Requirements
Turn the items below into a two-column CSV with the headers "item" and "answer", one row per item. Put each field in quotes, replace line breaks with spaces, and leave out the pictures.

##### Data extract

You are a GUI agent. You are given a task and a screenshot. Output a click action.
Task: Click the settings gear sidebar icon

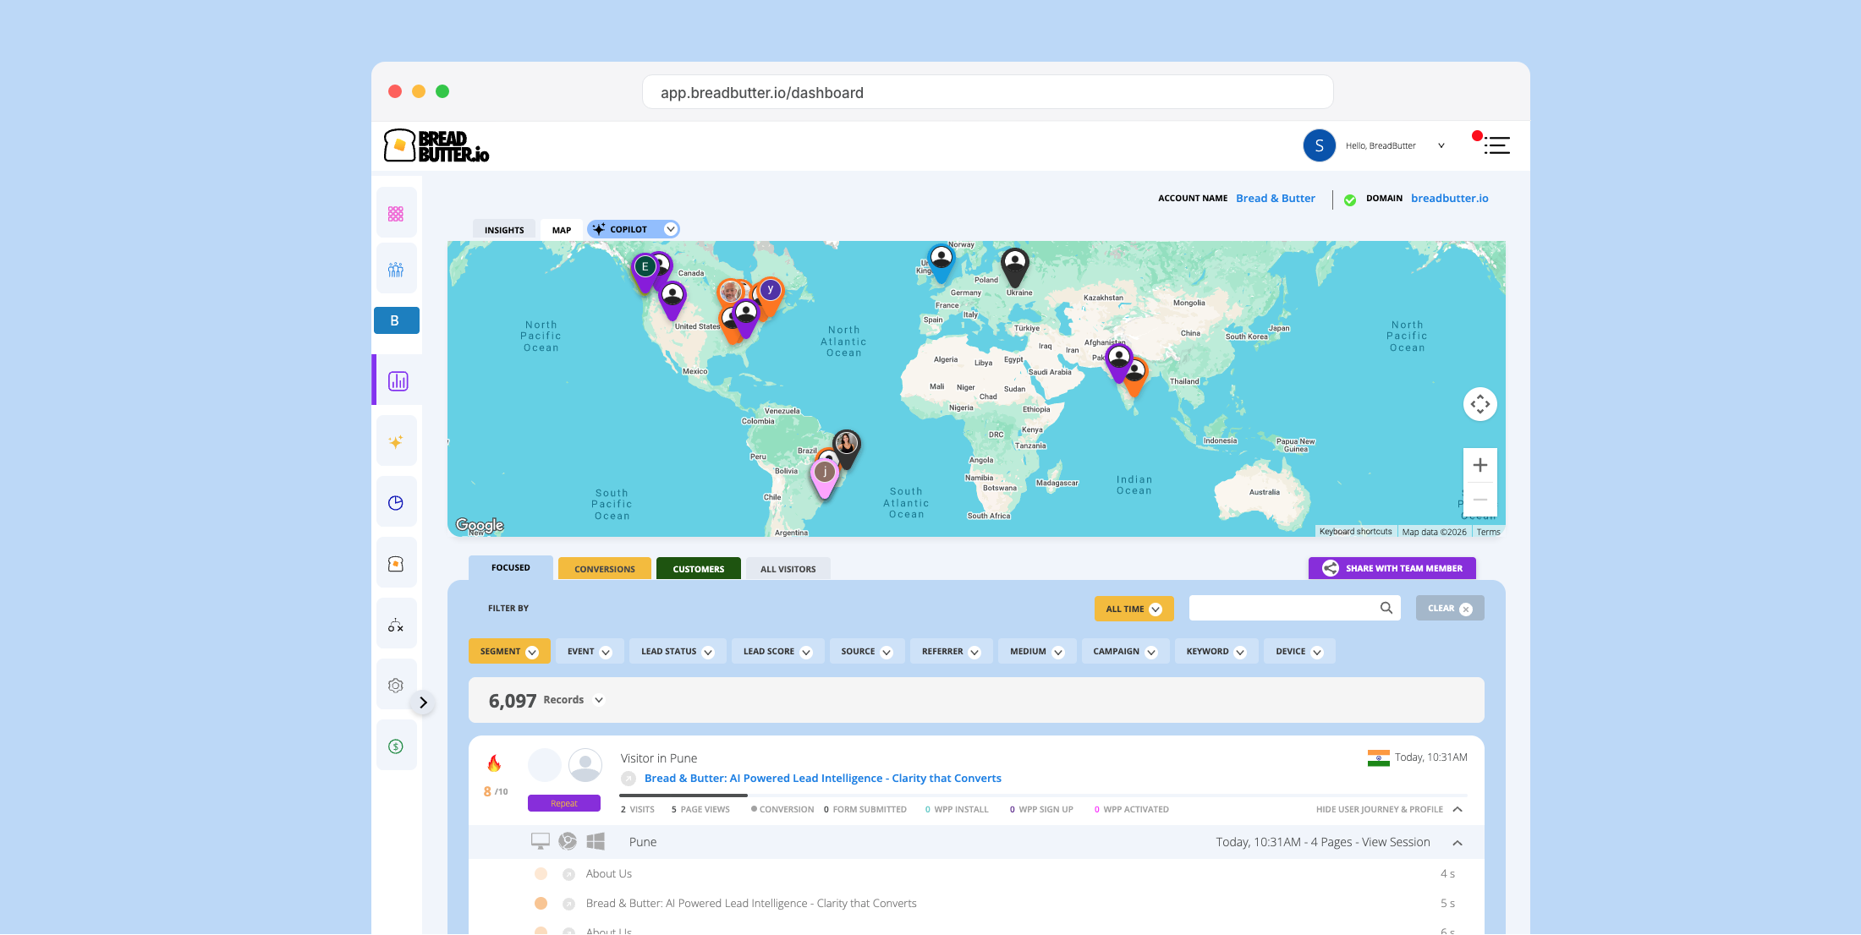pos(396,686)
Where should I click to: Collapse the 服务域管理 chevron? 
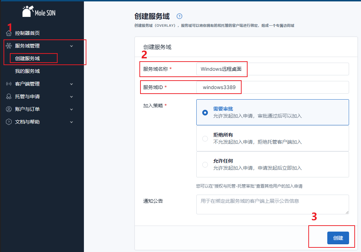pyautogui.click(x=72, y=46)
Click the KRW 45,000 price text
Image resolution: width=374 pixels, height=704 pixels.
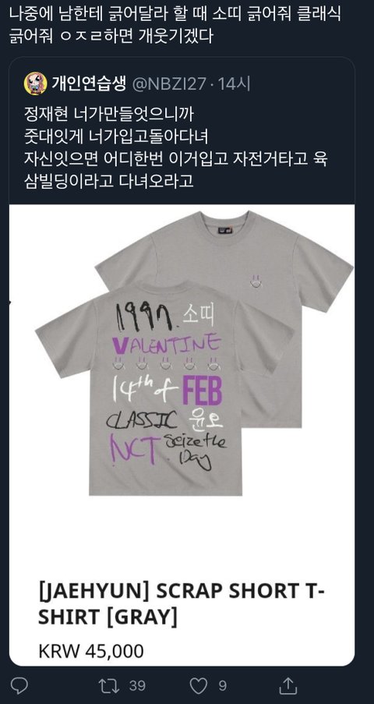point(91,651)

##########

Response
item,answer
"You are a GUI agent. You are given a task and a screenshot. Output a click action. Task: Click the settings gear sidebar icon","pos(396,686)"
"Where should I click to: Collapse the 服务域管理 chevron?","pyautogui.click(x=72, y=46)"
"Click the KRW 45,000 price text Image resolution: width=374 pixels, height=704 pixels.","point(91,651)"